*The task*
Give an exact copy of the data that follows.

(The input)

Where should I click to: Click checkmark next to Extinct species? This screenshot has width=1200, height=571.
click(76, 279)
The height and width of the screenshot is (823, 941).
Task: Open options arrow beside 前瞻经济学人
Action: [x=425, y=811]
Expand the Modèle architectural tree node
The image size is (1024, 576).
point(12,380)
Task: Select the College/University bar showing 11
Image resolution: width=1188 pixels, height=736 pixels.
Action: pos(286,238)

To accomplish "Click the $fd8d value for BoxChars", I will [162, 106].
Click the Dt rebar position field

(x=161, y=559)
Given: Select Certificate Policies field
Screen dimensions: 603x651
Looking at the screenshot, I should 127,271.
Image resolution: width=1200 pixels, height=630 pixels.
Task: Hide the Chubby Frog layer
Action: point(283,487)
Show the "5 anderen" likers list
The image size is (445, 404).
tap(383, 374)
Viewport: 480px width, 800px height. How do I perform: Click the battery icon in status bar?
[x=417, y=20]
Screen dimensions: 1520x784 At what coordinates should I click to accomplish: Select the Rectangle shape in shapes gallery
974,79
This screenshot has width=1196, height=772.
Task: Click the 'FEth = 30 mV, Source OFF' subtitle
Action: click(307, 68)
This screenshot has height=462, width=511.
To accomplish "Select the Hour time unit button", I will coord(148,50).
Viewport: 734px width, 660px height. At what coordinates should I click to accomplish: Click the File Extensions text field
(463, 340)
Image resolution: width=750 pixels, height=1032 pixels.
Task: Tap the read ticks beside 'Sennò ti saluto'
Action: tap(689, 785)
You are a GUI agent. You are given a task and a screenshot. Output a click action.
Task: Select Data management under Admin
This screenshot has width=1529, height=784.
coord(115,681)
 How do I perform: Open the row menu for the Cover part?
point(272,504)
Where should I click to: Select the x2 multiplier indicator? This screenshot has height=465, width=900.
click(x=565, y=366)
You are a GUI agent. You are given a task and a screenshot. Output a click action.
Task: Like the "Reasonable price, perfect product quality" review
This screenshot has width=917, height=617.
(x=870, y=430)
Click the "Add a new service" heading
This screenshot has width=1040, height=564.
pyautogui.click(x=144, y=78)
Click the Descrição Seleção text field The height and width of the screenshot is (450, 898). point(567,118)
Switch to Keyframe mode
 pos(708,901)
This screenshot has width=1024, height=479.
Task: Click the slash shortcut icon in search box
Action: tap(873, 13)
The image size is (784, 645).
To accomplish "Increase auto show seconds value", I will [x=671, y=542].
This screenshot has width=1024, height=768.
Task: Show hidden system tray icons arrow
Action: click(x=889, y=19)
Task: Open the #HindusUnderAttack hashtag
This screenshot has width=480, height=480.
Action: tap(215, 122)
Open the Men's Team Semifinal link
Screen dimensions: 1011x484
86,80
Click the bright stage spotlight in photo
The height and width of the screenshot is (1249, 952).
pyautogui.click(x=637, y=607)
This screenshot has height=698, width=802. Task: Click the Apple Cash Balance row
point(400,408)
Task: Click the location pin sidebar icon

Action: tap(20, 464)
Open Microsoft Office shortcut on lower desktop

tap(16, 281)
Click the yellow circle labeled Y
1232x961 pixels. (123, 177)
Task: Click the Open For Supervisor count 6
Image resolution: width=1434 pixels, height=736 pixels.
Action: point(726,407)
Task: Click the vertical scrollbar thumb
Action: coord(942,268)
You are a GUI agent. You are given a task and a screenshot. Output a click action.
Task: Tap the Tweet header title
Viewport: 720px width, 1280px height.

(End The input)

*Finished task*
Where should I click to: Click checkmark next to Extinct species? This screenshot has width=1200, height=571.
click(76, 279)
The height and width of the screenshot is (823, 941).
Task: Open options arrow beside 前瞻经济学人
Action: [x=425, y=811]
Expand the Modèle architectural tree node
The image size is (1024, 576).
point(12,380)
Task: Select the College/University bar showing 11
Image resolution: width=1188 pixels, height=736 pixels.
Action: pos(286,238)

To accomplish "Click the $fd8d value for BoxChars", I will [162, 106].
Click the Dt rebar position field

(x=161, y=559)
Given: Select Certificate Policies field
Screen dimensions: 603x651
Looking at the screenshot, I should 127,271.
Image resolution: width=1200 pixels, height=630 pixels.
Task: Hide the Chubby Frog layer
Action: point(283,487)
Show the "5 anderen" likers list
The image size is (445, 404).
tap(383, 374)
Viewport: 480px width, 800px height. How do I perform: Click the battery icon in status bar?
[x=417, y=20]
Screen dimensions: 1520x784 At what coordinates should I click to accomplish: Select the Rectangle shape in shapes gallery
974,79
This screenshot has width=1196, height=772.
Task: Click the 'FEth = 30 mV, Source OFF' subtitle
Action: click(307, 68)
This screenshot has height=462, width=511.
To accomplish "Select the Hour time unit button", I will coord(148,50).
Viewport: 734px width, 660px height. At what coordinates should I click to accomplish: Click the File Extensions text field
(463, 340)
Image resolution: width=750 pixels, height=1032 pixels.
Task: Tap the read ticks beside 'Sennò ti saluto'
Action: tap(689, 785)
You are a GUI agent. You are given a task and a screenshot. Output a click action.
Task: Select Data management under Admin
This screenshot has width=1529, height=784.
coord(115,681)
 How do I perform: Open the row menu for the Cover part?
point(272,504)
Where should I click to: Select the x2 multiplier indicator? This screenshot has height=465, width=900.
click(x=565, y=366)
You are a GUI agent. You are given a task and a screenshot. Output a click action.
Task: Like the "Reasonable price, perfect product quality" review
This screenshot has width=917, height=617.
(x=870, y=430)
Click the "Add a new service" heading
This screenshot has width=1040, height=564.
pyautogui.click(x=144, y=78)
Click the Descrição Seleção text field The height and width of the screenshot is (450, 898). point(567,118)
Switch to Keyframe mode
 pos(708,901)
This screenshot has width=1024, height=479.
Task: Click the slash shortcut icon in search box
Action: tap(873, 13)
The image size is (784, 645).
To accomplish "Increase auto show seconds value", I will [x=671, y=542].
This screenshot has width=1024, height=768.
Task: Show hidden system tray icons arrow
Action: click(x=889, y=19)
Task: Open the #HindusUnderAttack hashtag
This screenshot has width=480, height=480.
Action: tap(215, 122)
Open the Men's Team Semifinal link
Screen dimensions: 1011x484
86,80
Click the bright stage spotlight in photo
The height and width of the screenshot is (1249, 952).
pyautogui.click(x=637, y=607)
This screenshot has height=698, width=802. Task: Click the Apple Cash Balance row
point(400,408)
Task: Click the location pin sidebar icon

Action: tap(20, 464)
Open Microsoft Office shortcut on lower desktop

tap(16, 281)
Click the yellow circle labeled Y
1232x961 pixels. (123, 177)
Task: Click the Open For Supervisor count 6
Image resolution: width=1434 pixels, height=736 pixels.
Action: point(726,407)
Task: Click the vertical scrollbar thumb
Action: coord(942,268)
You are a GUI agent. You are given a task and a screenshot. Output a click action.
Task: Tap the Tweet header title
Viewport: 720px width, 1280px height.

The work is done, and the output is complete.